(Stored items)
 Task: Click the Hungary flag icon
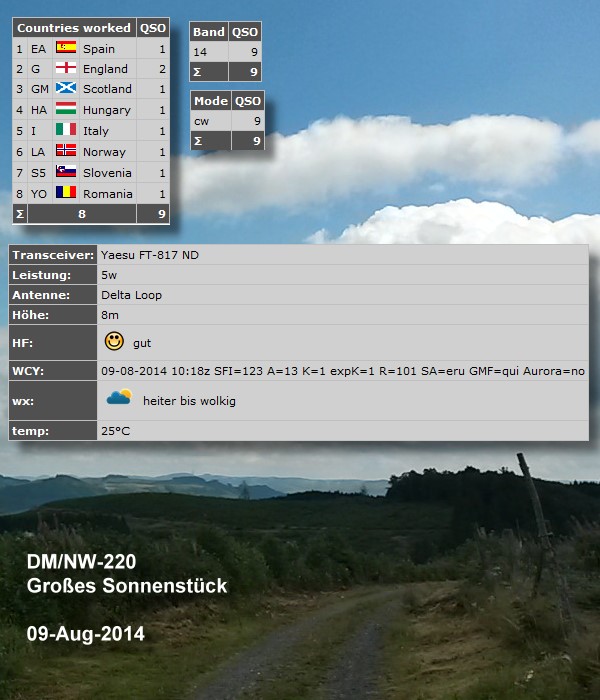66,110
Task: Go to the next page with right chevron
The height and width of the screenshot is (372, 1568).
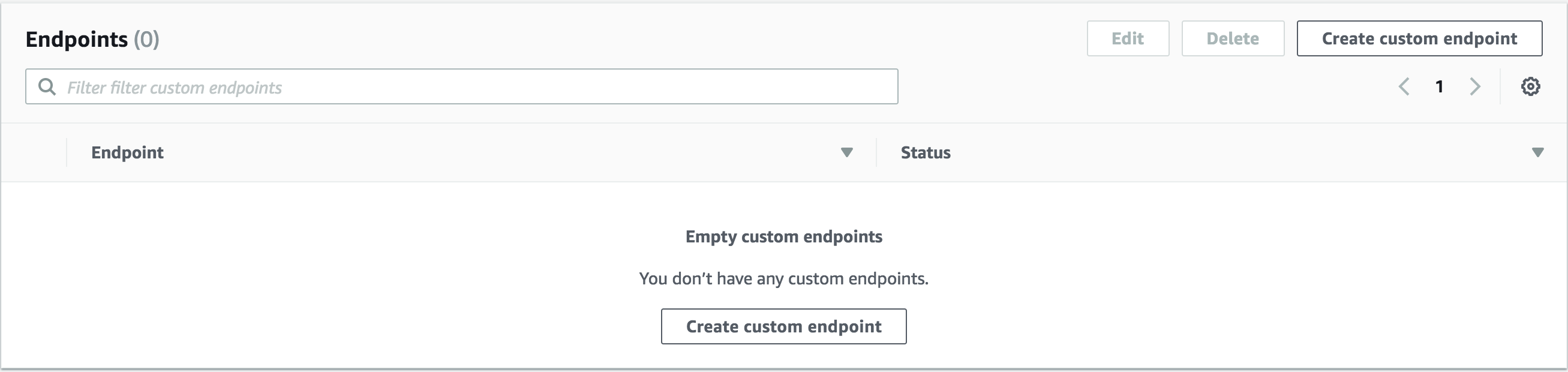Action: [x=1475, y=86]
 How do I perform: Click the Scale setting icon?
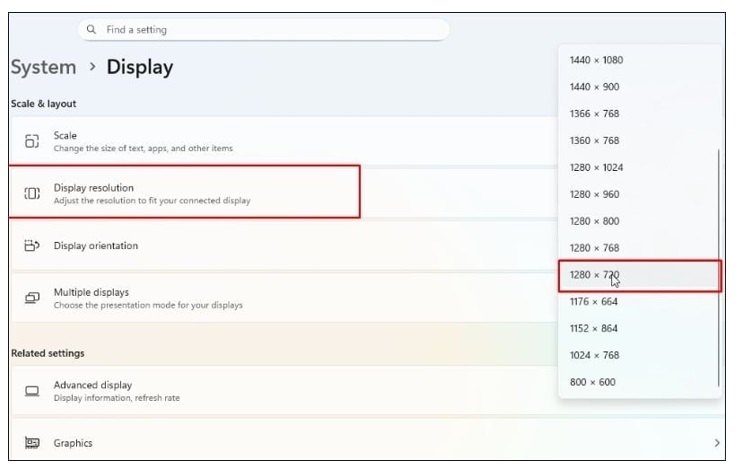coord(32,142)
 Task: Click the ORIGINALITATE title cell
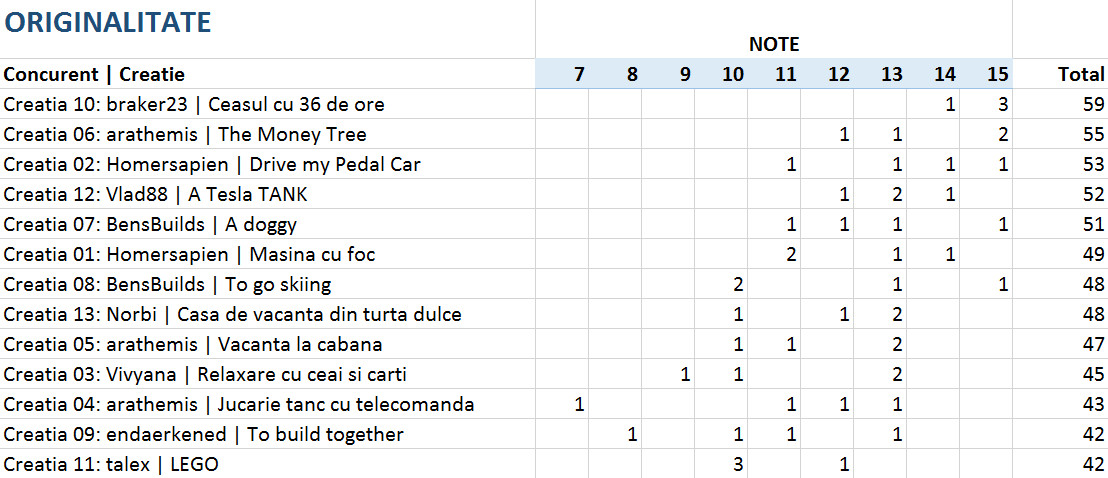pos(108,23)
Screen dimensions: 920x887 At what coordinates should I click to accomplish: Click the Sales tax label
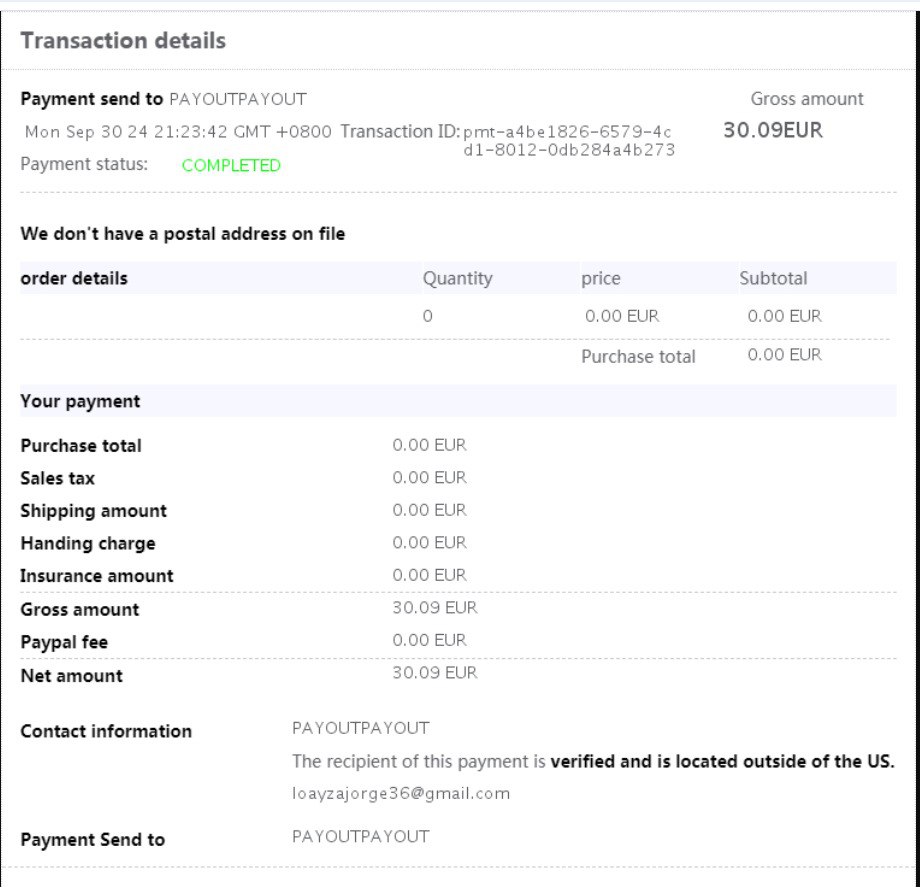pos(57,478)
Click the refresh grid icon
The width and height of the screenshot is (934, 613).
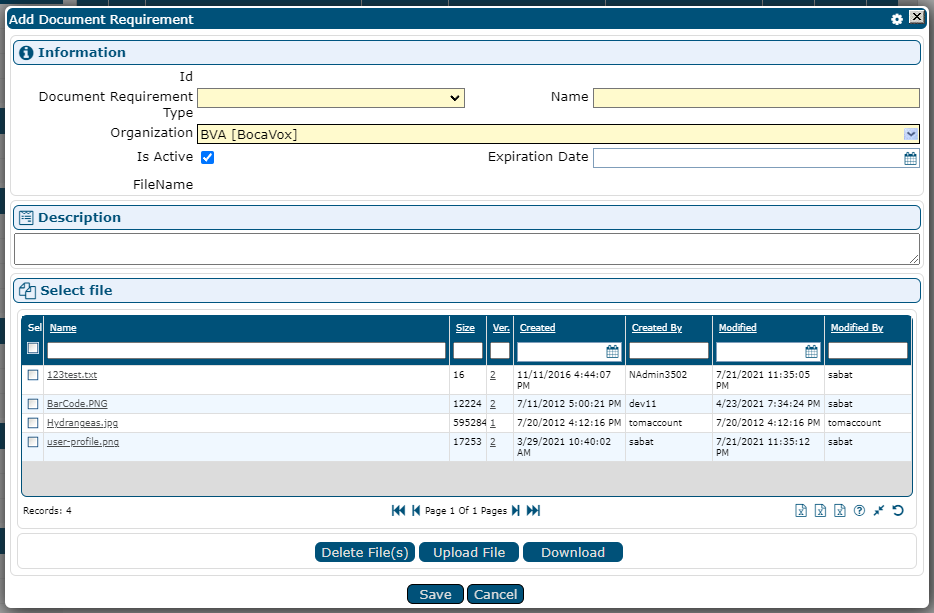[x=898, y=511]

_Exercise_: Give every entry again verbatim, with no pictures.

_Exercise result_:
 Task: Click the Hungary flag icon
66,110
Task: Go to the next page with right chevron
The height and width of the screenshot is (372, 1568).
Action: [x=1475, y=86]
 How do I perform: Click the Scale setting icon?
coord(32,142)
 Task: Click the ORIGINALITATE title cell
pos(108,23)
Screen dimensions: 920x887 At what coordinates should I click to accomplish: Click the Sales tax label
pos(57,478)
Click the refresh grid icon
The width and height of the screenshot is (934, 613).
[x=898, y=511]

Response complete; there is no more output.